→ Given task:
Rewrite all of the lines below, renaming every "Instruction" to "Command" and leaving everything else unchanged.

◆ ◆ ◆ ◆

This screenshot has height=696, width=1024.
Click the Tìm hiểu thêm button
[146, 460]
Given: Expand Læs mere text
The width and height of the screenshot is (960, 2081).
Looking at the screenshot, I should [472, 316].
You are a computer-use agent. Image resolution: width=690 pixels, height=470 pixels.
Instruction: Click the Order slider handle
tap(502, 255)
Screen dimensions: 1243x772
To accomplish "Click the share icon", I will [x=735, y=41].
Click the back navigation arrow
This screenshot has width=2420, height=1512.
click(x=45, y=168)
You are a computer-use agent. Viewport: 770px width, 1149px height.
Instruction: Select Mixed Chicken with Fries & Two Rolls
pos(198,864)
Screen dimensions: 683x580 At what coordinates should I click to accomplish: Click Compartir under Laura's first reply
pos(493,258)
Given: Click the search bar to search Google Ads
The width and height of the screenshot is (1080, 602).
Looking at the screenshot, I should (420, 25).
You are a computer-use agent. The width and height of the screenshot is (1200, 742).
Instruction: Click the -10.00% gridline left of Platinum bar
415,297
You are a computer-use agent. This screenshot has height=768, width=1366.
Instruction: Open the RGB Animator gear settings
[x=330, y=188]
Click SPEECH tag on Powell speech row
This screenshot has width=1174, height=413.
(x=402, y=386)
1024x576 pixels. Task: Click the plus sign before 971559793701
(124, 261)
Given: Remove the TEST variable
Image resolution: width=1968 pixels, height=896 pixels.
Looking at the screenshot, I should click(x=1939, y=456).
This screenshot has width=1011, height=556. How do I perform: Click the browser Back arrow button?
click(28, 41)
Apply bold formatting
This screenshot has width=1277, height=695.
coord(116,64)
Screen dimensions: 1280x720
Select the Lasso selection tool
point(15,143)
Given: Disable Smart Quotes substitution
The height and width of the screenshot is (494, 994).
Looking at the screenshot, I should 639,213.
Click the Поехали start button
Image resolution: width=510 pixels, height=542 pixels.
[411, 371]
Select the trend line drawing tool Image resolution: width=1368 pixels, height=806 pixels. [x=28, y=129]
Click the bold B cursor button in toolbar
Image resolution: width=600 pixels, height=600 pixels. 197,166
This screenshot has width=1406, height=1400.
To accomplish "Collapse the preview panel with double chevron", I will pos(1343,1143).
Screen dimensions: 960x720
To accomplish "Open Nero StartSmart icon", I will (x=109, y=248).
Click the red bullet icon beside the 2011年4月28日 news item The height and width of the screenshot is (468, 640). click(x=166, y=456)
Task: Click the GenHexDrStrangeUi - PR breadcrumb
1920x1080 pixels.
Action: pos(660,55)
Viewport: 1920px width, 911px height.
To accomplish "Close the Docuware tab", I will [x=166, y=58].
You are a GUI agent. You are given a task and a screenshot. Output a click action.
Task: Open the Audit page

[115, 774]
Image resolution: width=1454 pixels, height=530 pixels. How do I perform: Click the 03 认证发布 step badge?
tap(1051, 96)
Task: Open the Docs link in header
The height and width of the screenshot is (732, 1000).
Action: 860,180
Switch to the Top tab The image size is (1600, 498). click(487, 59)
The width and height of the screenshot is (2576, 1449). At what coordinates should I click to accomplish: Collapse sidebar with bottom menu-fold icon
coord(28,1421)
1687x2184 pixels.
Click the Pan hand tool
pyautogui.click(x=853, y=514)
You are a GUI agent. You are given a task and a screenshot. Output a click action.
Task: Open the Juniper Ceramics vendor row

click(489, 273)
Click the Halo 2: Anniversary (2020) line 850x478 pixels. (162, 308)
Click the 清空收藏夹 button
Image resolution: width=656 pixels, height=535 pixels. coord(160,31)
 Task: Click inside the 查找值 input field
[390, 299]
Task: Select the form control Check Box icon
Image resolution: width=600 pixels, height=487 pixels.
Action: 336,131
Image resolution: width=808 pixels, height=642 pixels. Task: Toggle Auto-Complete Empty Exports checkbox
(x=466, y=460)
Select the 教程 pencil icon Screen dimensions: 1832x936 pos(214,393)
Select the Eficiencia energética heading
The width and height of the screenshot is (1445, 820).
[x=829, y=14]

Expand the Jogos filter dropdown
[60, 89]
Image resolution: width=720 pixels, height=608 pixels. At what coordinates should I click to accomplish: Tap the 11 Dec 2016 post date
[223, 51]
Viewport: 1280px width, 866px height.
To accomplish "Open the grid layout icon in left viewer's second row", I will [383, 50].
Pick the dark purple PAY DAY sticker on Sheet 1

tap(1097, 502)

◆ ◆ ◆ ◆

→ Task solution:
This screenshot has height=696, width=1024.
Click the Tìm hiểu thêm button
[146, 460]
Given: Expand Læs mere text
The width and height of the screenshot is (960, 2081).
Looking at the screenshot, I should [472, 316].
You are a computer-use agent. Image resolution: width=690 pixels, height=470 pixels.
Command: Click the Order slider handle
tap(502, 255)
Screen dimensions: 1243x772
To accomplish "Click the share icon", I will [x=735, y=41].
Click the back navigation arrow
This screenshot has width=2420, height=1512.
click(x=45, y=168)
You are a computer-use agent. Viewport: 770px width, 1149px height.
Command: Select Mixed Chicken with Fries & Two Rolls
pos(198,864)
Screen dimensions: 683x580 At what coordinates should I click to accomplish: Click Compartir under Laura's first reply
pos(493,258)
Given: Click the search bar to search Google Ads
The width and height of the screenshot is (1080, 602).
Looking at the screenshot, I should (420, 25).
You are a computer-use agent. The width and height of the screenshot is (1200, 742).
Command: Click the -10.00% gridline left of Platinum bar
415,297
You are a computer-use agent. This screenshot has height=768, width=1366.
Command: Open the RGB Animator gear settings
[x=330, y=188]
Click SPEECH tag on Powell speech row
This screenshot has width=1174, height=413.
(x=402, y=386)
1024x576 pixels. Task: Click the plus sign before 971559793701
(124, 261)
Given: Remove the TEST variable
Image resolution: width=1968 pixels, height=896 pixels.
Looking at the screenshot, I should click(x=1939, y=456).
This screenshot has width=1011, height=556. How do I perform: Click the browser Back arrow button?
click(28, 41)
Apply bold formatting
This screenshot has width=1277, height=695.
coord(116,64)
Screen dimensions: 1280x720
Select the Lasso selection tool
point(15,143)
Given: Disable Smart Quotes substitution
The height and width of the screenshot is (494, 994).
Looking at the screenshot, I should 639,213.
Click the Поехали start button
Image resolution: width=510 pixels, height=542 pixels.
[411, 371]
Select the trend line drawing tool Image resolution: width=1368 pixels, height=806 pixels. [x=28, y=129]
Click the bold B cursor button in toolbar
Image resolution: width=600 pixels, height=600 pixels. 197,166
This screenshot has width=1406, height=1400.
To accomplish "Collapse the preview panel with double chevron", I will pos(1343,1143).
Screen dimensions: 960x720
To accomplish "Open Nero StartSmart icon", I will (x=109, y=248).
Click the red bullet icon beside the 2011年4月28日 news item The height and width of the screenshot is (468, 640). click(x=166, y=456)
Task: Click the GenHexDrStrangeUi - PR breadcrumb
1920x1080 pixels.
Action: pos(660,55)
Viewport: 1920px width, 911px height.
To accomplish "Close the Docuware tab", I will [x=166, y=58].
You are a GUI agent. You are given a task and a screenshot. Output a click action.
Task: Open the Audit page

[115, 774]
Image resolution: width=1454 pixels, height=530 pixels. How do I perform: Click the 03 认证发布 step badge?
tap(1051, 96)
Task: Open the Docs link in header
The height and width of the screenshot is (732, 1000).
Action: 860,180
Switch to the Top tab The image size is (1600, 498). click(487, 59)
The width and height of the screenshot is (2576, 1449). At what coordinates should I click to accomplish: Collapse sidebar with bottom menu-fold icon
coord(28,1421)
1687x2184 pixels.
Click the Pan hand tool
pyautogui.click(x=853, y=514)
You are a GUI agent. You are given a task and a screenshot. Output a click action.
Task: Open the Juniper Ceramics vendor row

click(489, 273)
Click the Halo 2: Anniversary (2020) line 850x478 pixels. (162, 308)
Click the 清空收藏夹 button
Image resolution: width=656 pixels, height=535 pixels. coord(160,31)
 Task: Click inside the 查找值 input field
[390, 299]
Task: Select the form control Check Box icon
Image resolution: width=600 pixels, height=487 pixels.
Action: 336,131
Image resolution: width=808 pixels, height=642 pixels. Task: Toggle Auto-Complete Empty Exports checkbox
(x=466, y=460)
Select the 教程 pencil icon Screen dimensions: 1832x936 pos(214,393)
Select the Eficiencia energética heading
The width and height of the screenshot is (1445, 820).
[x=829, y=14]

Expand the Jogos filter dropdown
[60, 89]
Image resolution: width=720 pixels, height=608 pixels. At what coordinates should I click to accomplish: Tap the 11 Dec 2016 post date
[223, 51]
Viewport: 1280px width, 866px height.
To accomplish "Open the grid layout icon in left viewer's second row", I will [383, 50].
Pick the dark purple PAY DAY sticker on Sheet 1

tap(1097, 502)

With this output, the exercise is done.